Schon vor Release des dritten Teils meinten besonders puristische Fans des Franchise, die Alarmglocken läuten zu müssen: Der angekündigte Koop-Modus, der erwähnte stärkere Fokus auf Action und vor allem die Implementierung eines Online-Shopsystems, in dem Spieler gegen echtes Geld nicht nur DLC, sondern auch Gegenstände kaufen sollten, brachte besonders leicht erregbare Spielergemüter zum Überschäumen.

Dead Space 3

Visceral/EA

Popcorn auf Hochglanz

Entwarnung: Keine der aufgeregt kritisierten Neuerungen verdirbt Teil 3 der Serie - vor allem die Befürchtung, dass der Zusatzkauf von Items für das Spiel notwendig sein würde, stellt sich schnell als unbegründet heraus, und auch der neue Koop-Modus ist durchaus eine Bereicherung. Auch wenn sich durch die Stärkung des Action-Anteils der Charakter des Spiels ein wenig verändert, bleibt "Dead Space 3" ein atmosphärisch unglaublich dichter, technisch und spielerisch beeindruckender Beweis dafür, dass das Hochglanzsegment der Spielebranche seine Produktionsmillionen nicht nur in PR, sondern durchaus auch in seine Spiele steckt.

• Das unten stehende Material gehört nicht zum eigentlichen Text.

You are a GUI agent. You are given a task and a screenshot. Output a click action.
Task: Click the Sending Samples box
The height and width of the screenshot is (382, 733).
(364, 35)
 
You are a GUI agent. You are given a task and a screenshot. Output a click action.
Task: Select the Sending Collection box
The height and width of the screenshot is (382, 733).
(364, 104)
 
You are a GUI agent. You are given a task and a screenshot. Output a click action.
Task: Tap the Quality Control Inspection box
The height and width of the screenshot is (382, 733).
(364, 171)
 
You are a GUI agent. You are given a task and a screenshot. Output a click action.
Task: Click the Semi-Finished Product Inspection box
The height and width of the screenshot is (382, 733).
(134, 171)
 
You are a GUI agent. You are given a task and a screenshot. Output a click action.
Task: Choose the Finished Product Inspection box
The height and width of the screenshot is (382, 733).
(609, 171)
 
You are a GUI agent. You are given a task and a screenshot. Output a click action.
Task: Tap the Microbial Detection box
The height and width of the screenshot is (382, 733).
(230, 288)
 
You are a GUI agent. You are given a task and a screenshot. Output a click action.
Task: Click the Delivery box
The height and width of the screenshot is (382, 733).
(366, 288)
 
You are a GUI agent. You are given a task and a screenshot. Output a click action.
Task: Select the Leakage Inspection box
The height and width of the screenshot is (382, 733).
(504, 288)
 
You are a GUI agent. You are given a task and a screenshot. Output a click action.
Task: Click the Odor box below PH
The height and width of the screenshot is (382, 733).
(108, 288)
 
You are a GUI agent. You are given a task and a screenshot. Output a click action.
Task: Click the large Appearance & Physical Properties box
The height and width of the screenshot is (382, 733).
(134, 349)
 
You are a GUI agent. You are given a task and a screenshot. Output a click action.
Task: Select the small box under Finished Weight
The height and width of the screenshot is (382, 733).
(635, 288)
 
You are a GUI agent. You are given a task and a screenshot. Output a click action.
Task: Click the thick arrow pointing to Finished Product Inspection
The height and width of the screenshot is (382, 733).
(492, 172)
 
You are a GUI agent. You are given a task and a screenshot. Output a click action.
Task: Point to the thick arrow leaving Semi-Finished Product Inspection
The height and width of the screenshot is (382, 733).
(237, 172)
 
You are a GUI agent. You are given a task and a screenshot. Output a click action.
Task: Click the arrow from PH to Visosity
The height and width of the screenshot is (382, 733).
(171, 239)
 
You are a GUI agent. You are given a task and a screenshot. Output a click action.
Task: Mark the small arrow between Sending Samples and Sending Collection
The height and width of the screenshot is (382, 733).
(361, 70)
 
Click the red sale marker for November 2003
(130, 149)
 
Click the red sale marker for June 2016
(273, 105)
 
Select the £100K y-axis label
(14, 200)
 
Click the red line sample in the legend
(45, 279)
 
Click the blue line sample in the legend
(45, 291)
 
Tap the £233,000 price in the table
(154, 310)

"Dead Space 3" ist soeben für WIndows, XBox360 und PS3 erschienen. Wie so oft ist auch hier die englische Originalfassung der deutschen Synchronisation auf jeden Fall vorzuziehen.

Vielleicht ist "Dead Space 3" für ein größeres Publikum abgeschliffen, vielleicht hat es weniger "Angst" und mehr "Action" in seinem Triple-A, vielleicht ist es sogar ein wenig seelenloser - und sicher weniger gruselig - als der erste Teil der Reihe. Doch wie gesagt: Der Survival-Horror-Schrecken des ersten Teils lässt sich nicht beliebig oft wiederholen. "Dead Space 3" beweist, dass das auch nicht unbedingt nötig ist und geht, anstatt zu stagnieren, einen Schritt in eine andere Richtung.

So lohnt sich sowohl für Fans als auch Neueinsteiger der Besuch: "Dead Space 3" ist Hochglanz-Popcorn-Action mit fantastisch umgesetzter Horroratmosphäre.